** START **
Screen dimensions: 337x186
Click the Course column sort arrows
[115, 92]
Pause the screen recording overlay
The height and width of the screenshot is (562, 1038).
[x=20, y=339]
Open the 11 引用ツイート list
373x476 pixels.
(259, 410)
** END **
*GIVEN REQUEST:* Can you copy every line above word for word, with no changes?

*EXERCISE SOLUTION:*
Screen dimensions: 337x186
Click the Course column sort arrows
[115, 92]
Pause the screen recording overlay
The height and width of the screenshot is (562, 1038).
[x=20, y=339]
Open the 11 引用ツイート list
373x476 pixels.
(259, 410)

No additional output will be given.